WI: Romans invent the printing press in 80 BC

Flubber

Banned
Can we see the paper problem being the other way round.


No we cannot.

As the Phaistos Disc shows, printing has been around since at least the second millennium BCE. Roller seals, signet rings, woodcuts, and all the rest have been used to print on various substances for nearly as long.

What far too many people completely fail to realize it that the printing press simply allows for mass printing and that mass printing requires a mass printing medium.

Advances in producing a printing medium, i.e. paper, meant that the price of books could drop substantially IF you could only print books quickly enough. The materials were there and the market was there, but the existing production methods meant you just couldn't produce books fast enough or cheaply enough to meet demand.

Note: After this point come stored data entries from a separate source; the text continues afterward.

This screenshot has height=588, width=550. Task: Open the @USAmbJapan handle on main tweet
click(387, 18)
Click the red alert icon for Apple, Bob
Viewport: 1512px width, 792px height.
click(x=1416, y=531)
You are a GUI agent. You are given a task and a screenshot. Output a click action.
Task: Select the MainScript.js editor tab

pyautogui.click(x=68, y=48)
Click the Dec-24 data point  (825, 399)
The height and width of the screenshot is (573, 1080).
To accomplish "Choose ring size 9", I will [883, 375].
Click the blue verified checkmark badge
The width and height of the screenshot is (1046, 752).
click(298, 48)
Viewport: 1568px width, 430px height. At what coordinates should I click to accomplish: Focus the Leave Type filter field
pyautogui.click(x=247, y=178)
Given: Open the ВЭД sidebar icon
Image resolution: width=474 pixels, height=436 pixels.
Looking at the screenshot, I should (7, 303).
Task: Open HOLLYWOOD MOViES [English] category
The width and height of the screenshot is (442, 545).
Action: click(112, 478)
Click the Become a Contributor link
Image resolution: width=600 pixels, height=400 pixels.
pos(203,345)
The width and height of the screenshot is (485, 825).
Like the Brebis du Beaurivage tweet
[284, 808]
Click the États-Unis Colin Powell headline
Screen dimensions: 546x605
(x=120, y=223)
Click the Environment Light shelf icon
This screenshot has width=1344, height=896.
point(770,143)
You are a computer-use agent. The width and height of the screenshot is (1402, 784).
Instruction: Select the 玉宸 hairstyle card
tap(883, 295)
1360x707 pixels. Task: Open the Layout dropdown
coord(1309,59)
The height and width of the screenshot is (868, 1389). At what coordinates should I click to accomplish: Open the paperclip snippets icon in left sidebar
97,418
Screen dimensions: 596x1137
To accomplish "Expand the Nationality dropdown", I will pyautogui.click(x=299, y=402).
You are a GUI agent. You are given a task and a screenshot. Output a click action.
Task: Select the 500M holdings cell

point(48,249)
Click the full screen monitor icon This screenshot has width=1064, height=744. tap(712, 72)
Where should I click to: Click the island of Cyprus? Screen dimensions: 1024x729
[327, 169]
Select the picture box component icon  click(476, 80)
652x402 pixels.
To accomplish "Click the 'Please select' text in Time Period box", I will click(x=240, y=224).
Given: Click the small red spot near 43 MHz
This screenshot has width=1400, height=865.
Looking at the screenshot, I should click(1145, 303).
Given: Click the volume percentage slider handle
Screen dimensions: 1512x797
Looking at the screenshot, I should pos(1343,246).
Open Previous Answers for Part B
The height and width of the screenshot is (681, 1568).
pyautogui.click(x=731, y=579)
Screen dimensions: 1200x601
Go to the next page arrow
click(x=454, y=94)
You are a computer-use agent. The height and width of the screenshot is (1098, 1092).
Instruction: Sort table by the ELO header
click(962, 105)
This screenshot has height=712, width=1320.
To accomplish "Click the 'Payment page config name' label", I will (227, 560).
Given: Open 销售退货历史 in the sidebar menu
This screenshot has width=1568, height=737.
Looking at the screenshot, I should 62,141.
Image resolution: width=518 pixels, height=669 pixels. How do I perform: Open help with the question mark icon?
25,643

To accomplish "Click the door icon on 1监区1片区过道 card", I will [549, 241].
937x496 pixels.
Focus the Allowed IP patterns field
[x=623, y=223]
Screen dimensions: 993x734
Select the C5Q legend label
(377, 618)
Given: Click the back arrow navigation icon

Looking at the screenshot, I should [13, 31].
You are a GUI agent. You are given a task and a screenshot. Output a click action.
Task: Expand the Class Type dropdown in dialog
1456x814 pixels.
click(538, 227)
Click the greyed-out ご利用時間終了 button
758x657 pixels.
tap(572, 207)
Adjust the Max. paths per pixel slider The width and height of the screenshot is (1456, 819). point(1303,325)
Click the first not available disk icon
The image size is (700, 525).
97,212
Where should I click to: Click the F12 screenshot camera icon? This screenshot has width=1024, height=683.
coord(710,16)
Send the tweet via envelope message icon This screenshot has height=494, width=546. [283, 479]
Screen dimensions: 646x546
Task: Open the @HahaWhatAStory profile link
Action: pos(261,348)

Typographic woodblock printing was already producing books but carving a separate woodcut for each page was incredibly time consuming, something on the order of weeks, and pretty damn expensive. Movable type cut that setup time to a few hours and the hand mould meant you could produce your own type instead of hiring an artisan to carve a woodblock. While a Gutenberg press could "only" print twice the pages per day a woodblock press did, you could create a page for a Gutenberg press in a fraction of the time a page for woodblock press required and that page would be a helluva lot cheaper.

Of course, this need for speed wouldn't exist if large quantities of relatively cheap paper weren't available so, no, we cannot see the paper "problem" the other way around.